JAYAPURA, SUARAPAPUA.com — Petisi Rakyat Papua (PRP) sebagai penanggung jawab aksi serentak dengan agenda utama menolak Otsus jilid dua, mencabut rencana pembentukan DOB dan gelar referendum di West Papua, membacakan pernyataan sikapnya pada hari ini, Kamis (14/7/2022).
Pernyataan sikap dengan isi yang sama dibacakan di semua tempat diadakan aksi serentak pada hari ini.
Jefry Wenda, juru bicara nasional PRP, sebelum akhiri aksi massa di halaman kantor DPRP, Kamis (14/7/2022) sore, membacakan langsung sejumlah poin pernyataan sikap kepada pemerintah Republik Indonesia.
Berikut ini isi pernyataan sikap PRP dalam aksi serentak hari ini.
Pernyataan Sikap
Pada 30 Juni 2022, pengesahan tiga Rancangan Undang-Undang (RUU) daerah otonomi baru (DOB) provinsi Papua telah disahkan melalui Rapat Paripurna Dewan Perwakilan Rakyat (DPR) RI di Jakarta.
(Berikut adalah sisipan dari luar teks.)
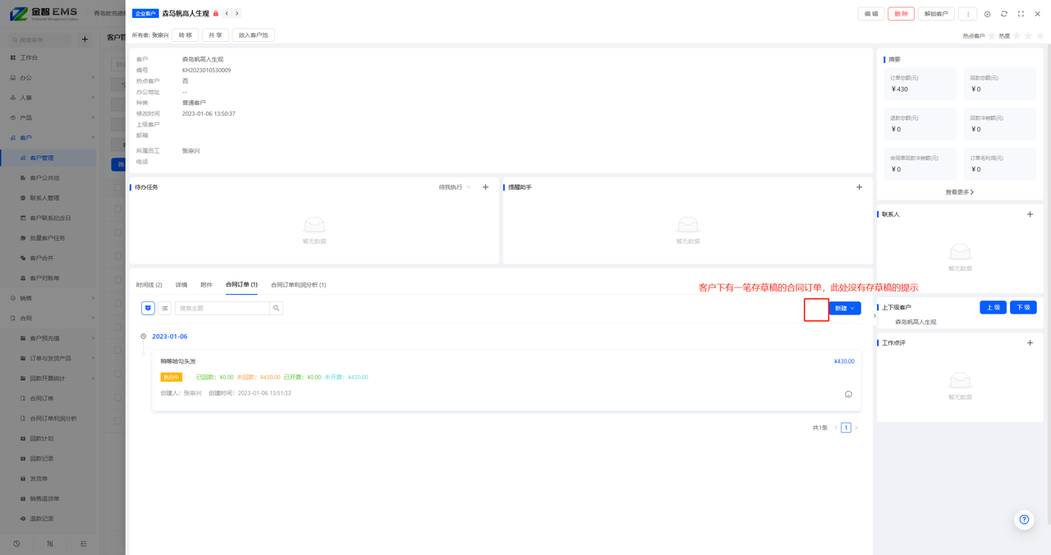
Task: Click the fullscreen expand icon
Action: (1021, 14)
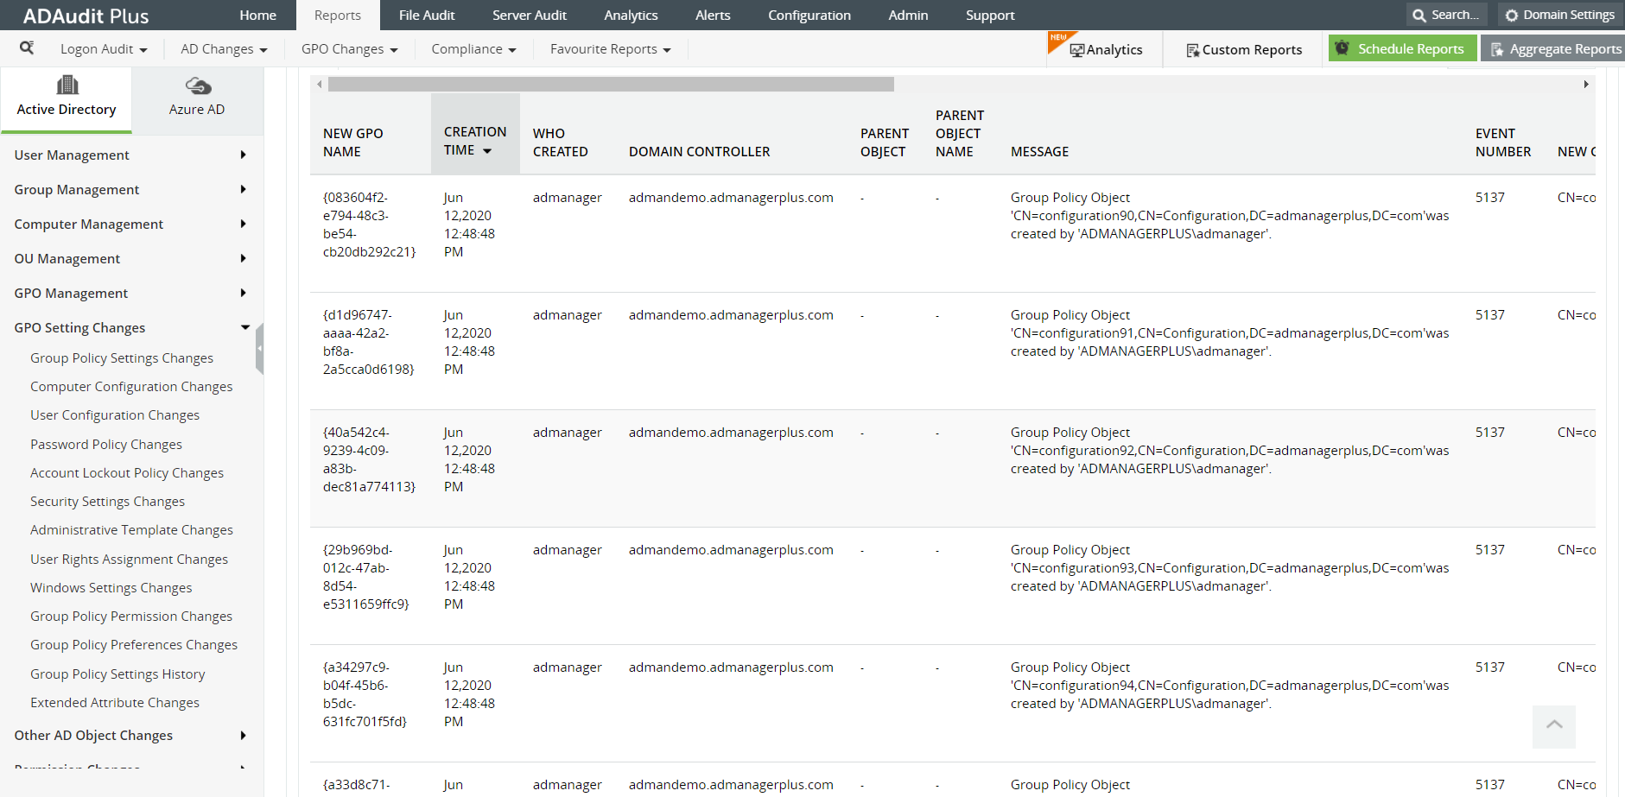Open the Logon Audit dropdown

point(104,49)
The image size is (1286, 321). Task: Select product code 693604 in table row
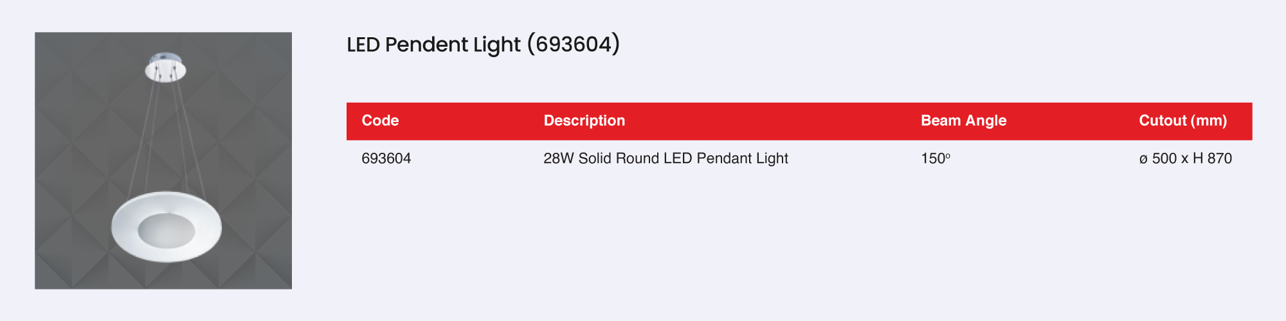tap(386, 159)
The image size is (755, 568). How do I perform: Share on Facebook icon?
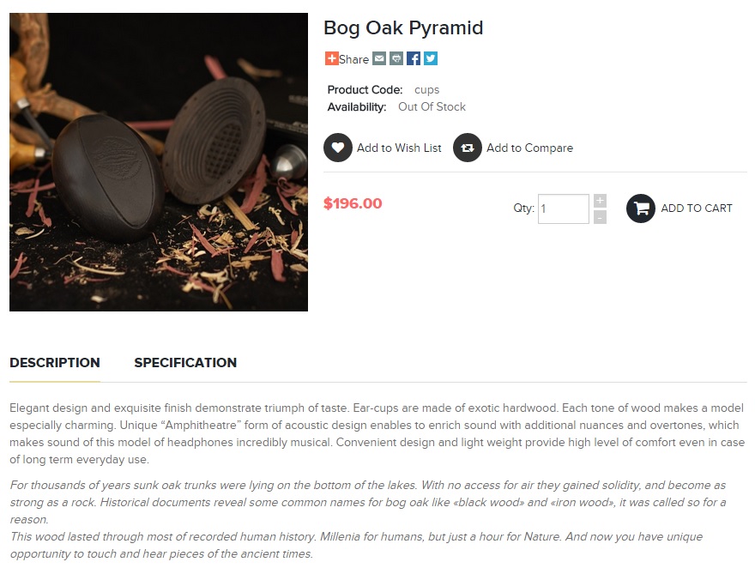(x=414, y=58)
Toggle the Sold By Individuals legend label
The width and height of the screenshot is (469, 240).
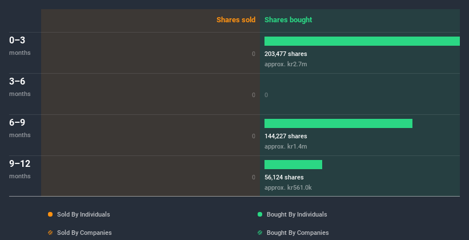tap(83, 214)
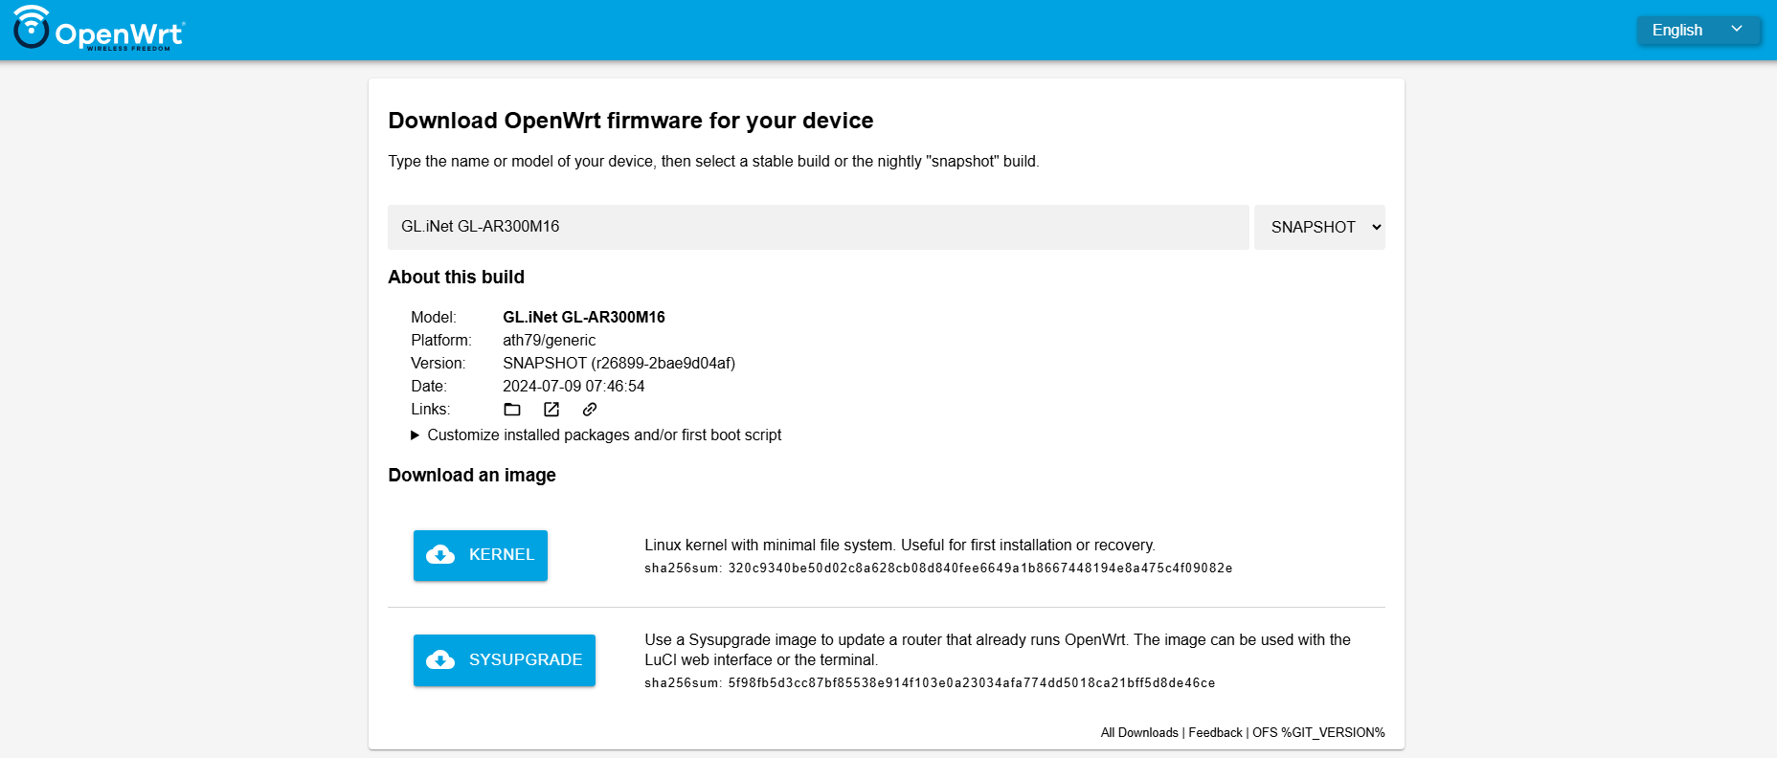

Proses pembahasan dan pengesahan RUU tentang DOB tersebut tanpa melibatkan rakyat Papua, juga Majelis Rakyat Papua (MRP) dan dilakukan secara sepihak oleh pembuat Undang-undang. Tiga provinsi yang akan dimekarkan adalah Provinsi Papua Tengah ibukotanya di Nabire, Provinsi Papua Selatan ibukotanya di Merauke, dan Provinsi Papua Pegunungan dengan ibukotanya di Jayawiyaja.
Pembahasan itu atas dasar pasal 76 Undang-Undang nomor 21 tahun 2001 tentang otonomi khusus bagi provinsi Papua. Lantas, rakyat Papua meresponsnya dengan aksi demonstrasi dalam rangka penolakan rencana pemekaran provinsi baru (DOB): Di Jayapura, Jakarta, Wamena, Paniai, Yahukimo. Tidak menutupi kemungkinan akan ada aksi-aksi penolakan yang berlanjut di Papua, Indonesia dan di Internasional.
Rakyat Papua menyadari bahwa pemekaran tiga provinsi baur di provinsi Papua sudah direncanakan sebelum jauh berdasarkan Undang-Undang nomor 21 tahun 2001 (yang kini sudah diubah menjadi pasal 76 Undang-Undang nomor 2 tahun 2021). Bahwa produk Undang-Undang tersebut merupakan bagian dari produk penjajahan bagi orang Papua. Oleh karena itu, mengapa pembahasan RUU tentang DOB dan Otsus sebelumnya disepakati secara sepihak. Manfaatnya untuk mempertahankan kekuasaan penjajahan Indonesia di West Papua.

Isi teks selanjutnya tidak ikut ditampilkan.